Le sugerimos leer: Joe Pesci, un músico atrapado en la piel de un actor
Con una mirada de absoluta confusión, Hopkins le dio a Ratzinger un rasgo que el mundo entero había puesto en duda: su humanidad. A un hombre que se le criticó por sumergirse en su intelecto, Hopkins le dio un poco de encanto, y entonces en una escena se puso a interpretar a Chopin en un piano que dominó con facilidad. Lo alejó de los sonidos, los detalles, los rituales y la imponencia de una iglesia que lo mostraba como un rey. Cada acto, tan sublime y misterioso, era seguido al pie de la letra por un Ratzinger que, en la intimidad de su casa de verano, se trasnformaba. Lo mostró relajado, amigable. Le dio el brillo en los ojos que no solamente se asoma por el llanto, sino también por la pasión, la empatía o la emoción.
La película se inicia con el momento en el Juan Pablo II muere y todos los cardenales deben viajar a Roma para el elegir al próximo que se sentará en la silla de San Pedro. Después de que Ratzinger sale a saludar convertido en Benedicto XVI, la película lo registra en la intimidad: con su impoluta ropa, sus lentos movimientos y su mirada perdida. Suena “Clair de lune”, de Claude Debussy, y el protector de la fe, el hombre que se opondría a las reformas, se erige ante un pueblo que lo cree santo. Esas dos caras de Ratzinger fueron las que le dieron a Hopkins una nominación a un premio que ya ganó en 1991 por su papel de Hannibal, en “El silencio de los inocentes”. Un reconocimiento que obtuvo por solo 11 minutos en pantalla. Un record que nadie ha igualado antes.
Puede interesarle: Una máquina de escribir para teclear Tom Hanks
“Ser actor es sencillo”, dice Hopkins, y así lo demuestra, por lo menos para él. Dice también que no tiene predilecciones y tampoco obstáculos con los papeles que le ofrecen: “No importa, desde que me paguen no importa”. Reconoce que le gustan los lujos con los que viene acompañado su prestigio: los viajes, hoteles, las atenciones.
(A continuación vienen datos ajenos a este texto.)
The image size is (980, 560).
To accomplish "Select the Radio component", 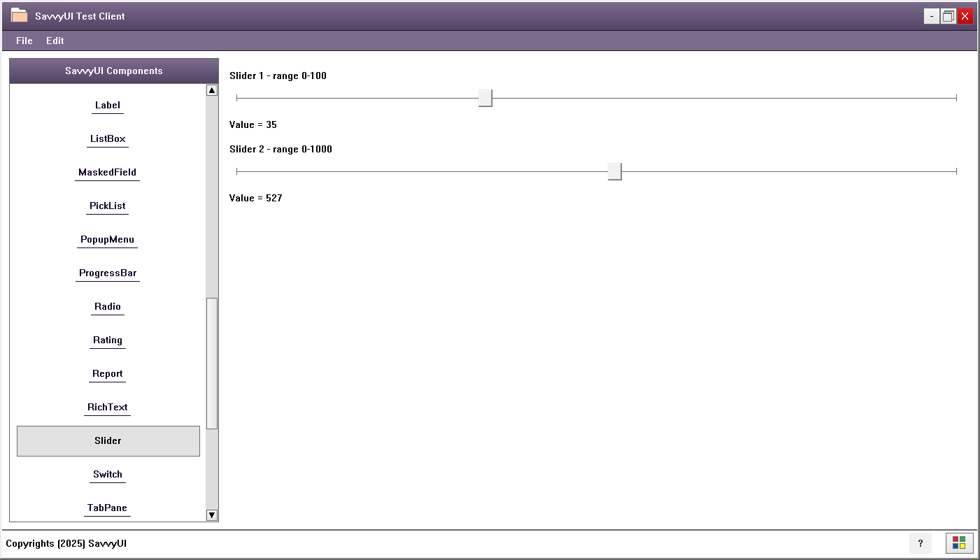I will (107, 306).
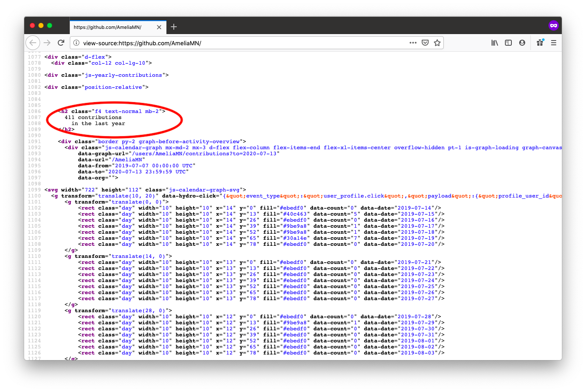Close the github.com/AmeliaMN tab
The height and width of the screenshot is (392, 586).
click(x=159, y=27)
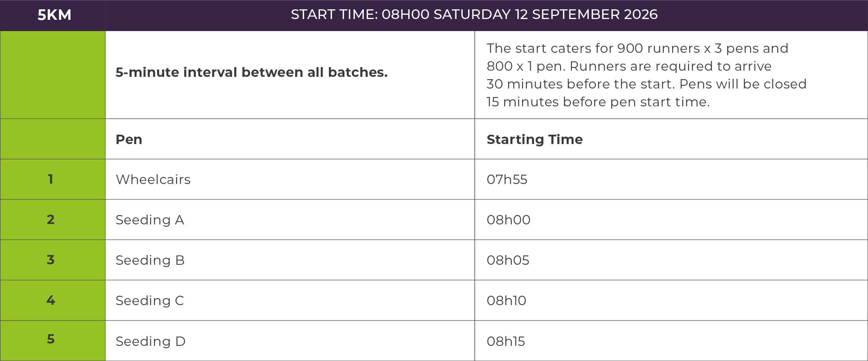Click the 08h05 starting time

point(508,260)
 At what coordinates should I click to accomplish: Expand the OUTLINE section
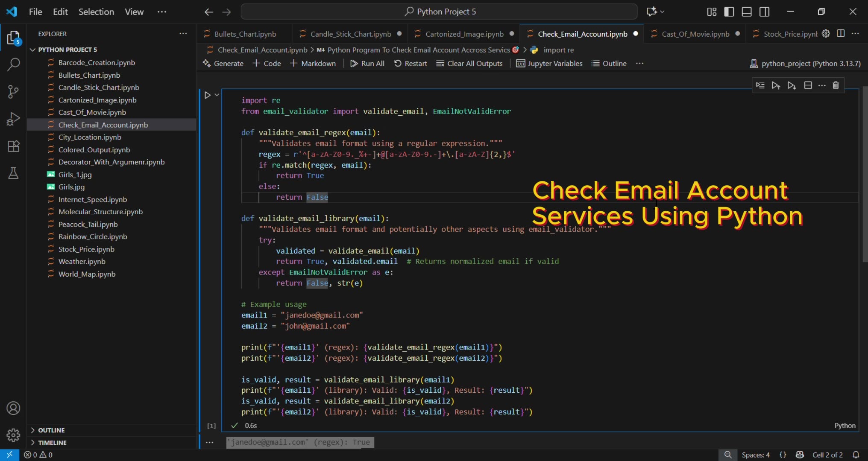click(x=51, y=430)
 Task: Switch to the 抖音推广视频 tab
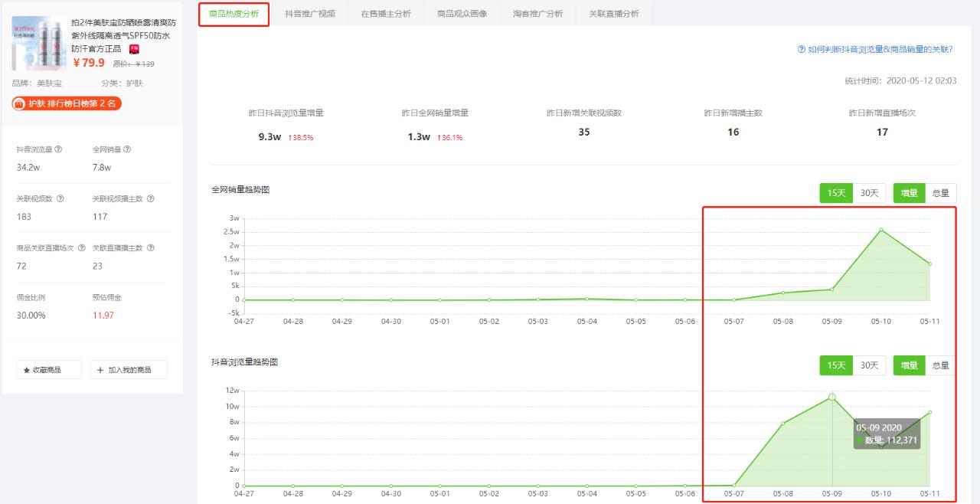point(309,12)
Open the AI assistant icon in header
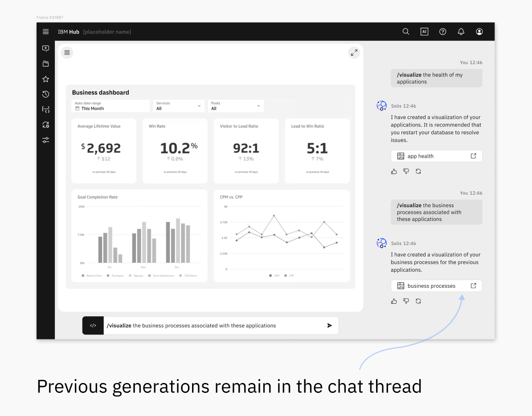The height and width of the screenshot is (416, 532). [x=424, y=32]
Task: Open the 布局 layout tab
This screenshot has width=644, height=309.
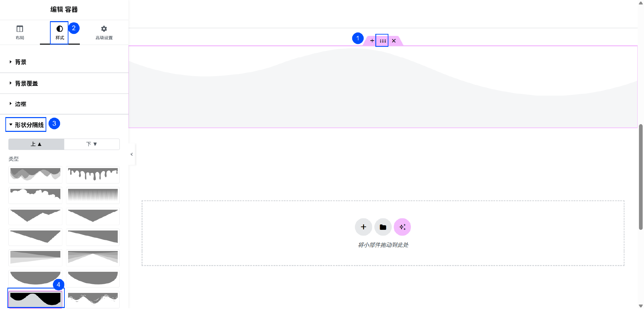Action: pos(20,33)
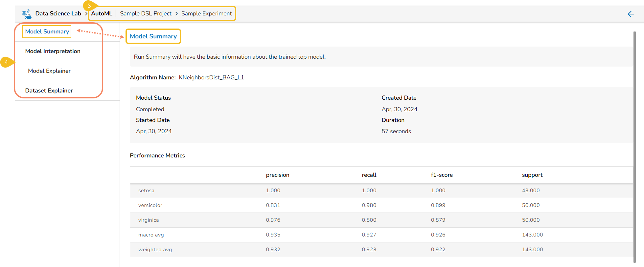Click the Data Science Lab breadcrumb
The image size is (644, 267).
pos(58,13)
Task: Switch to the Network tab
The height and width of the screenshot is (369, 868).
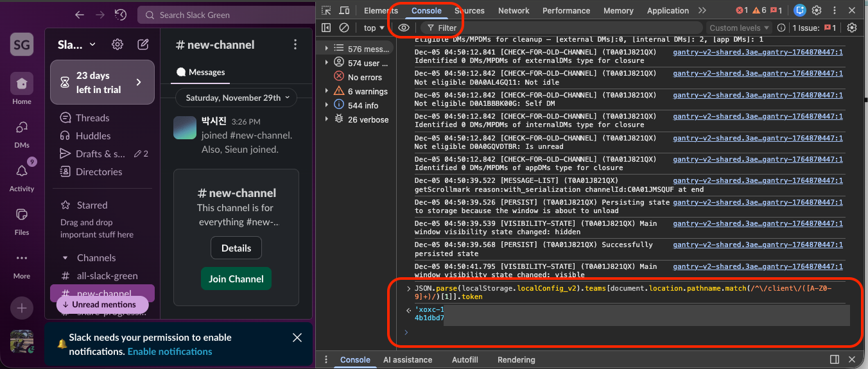Action: pyautogui.click(x=514, y=10)
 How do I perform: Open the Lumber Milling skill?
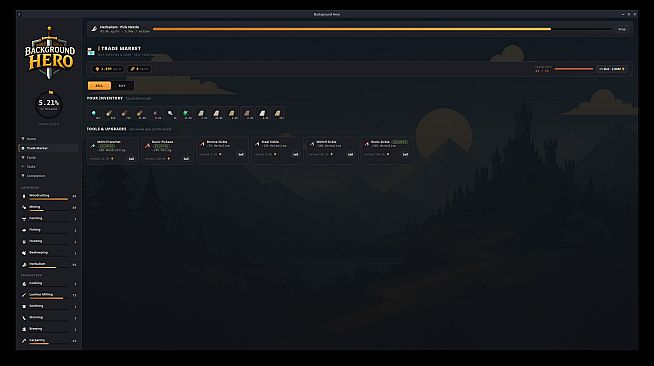coord(49,295)
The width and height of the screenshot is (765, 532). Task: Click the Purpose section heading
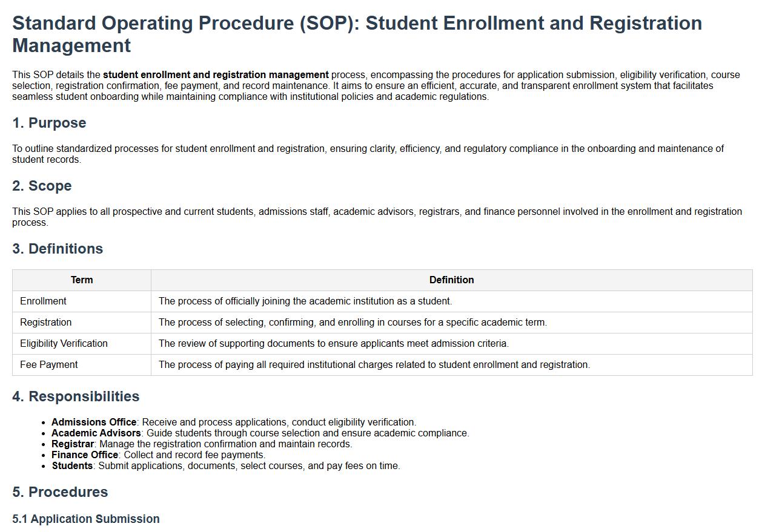point(49,123)
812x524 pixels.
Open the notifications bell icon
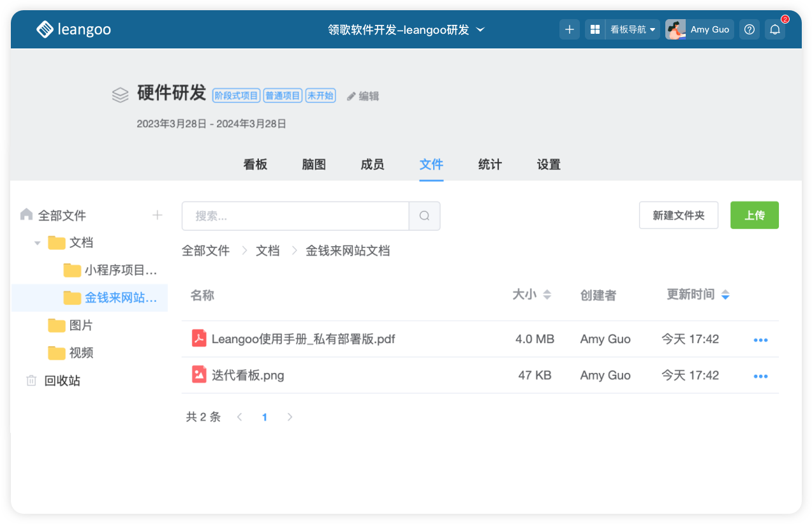click(775, 29)
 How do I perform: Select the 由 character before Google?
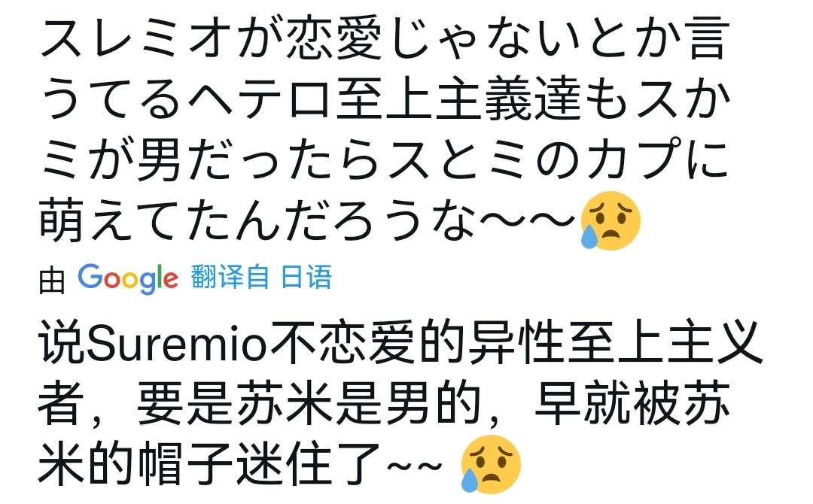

Dice que no tiene problemas en aceptar que su comodidad es un privilegio que agradece, y que también le ayuda a superar lo malo de su oficio: colegas insoportables, directores inexpertos y alfombras rojas. Su vida personal, que siempre los reflectores han enfocado hacia la fracturada relación que tiene con su única hija, Abgail Harrison, y el alcholismo que superó hasta los 48 años, la mantiene alejada de los ojos curiosos y "tóxicos" de Hollywood, como él mismo los ha descrito. Es un tipo solitario que ahora vive con una colombiana, Stella Arroyave, quien ha logrado que poco a poco regrese a las pasiones que había abandonado: el piano y la pintura.
Ahora Hopkins, sin reparos y dueño de cada palabra y situación que lo confronta con su pasado, responde que sí, que cometió errores, que no habla con su hija porque "no tiene que gustarle su familia", que eso no es malo, y que hizo daño porque en algún momento la fama lo convenció de que era el rey del mundo. Sus 82 años lo conviertieron en un hombre honesto, a veces demasiado (eso dicen muchos), que espera por un Óscar que no le importa mucho.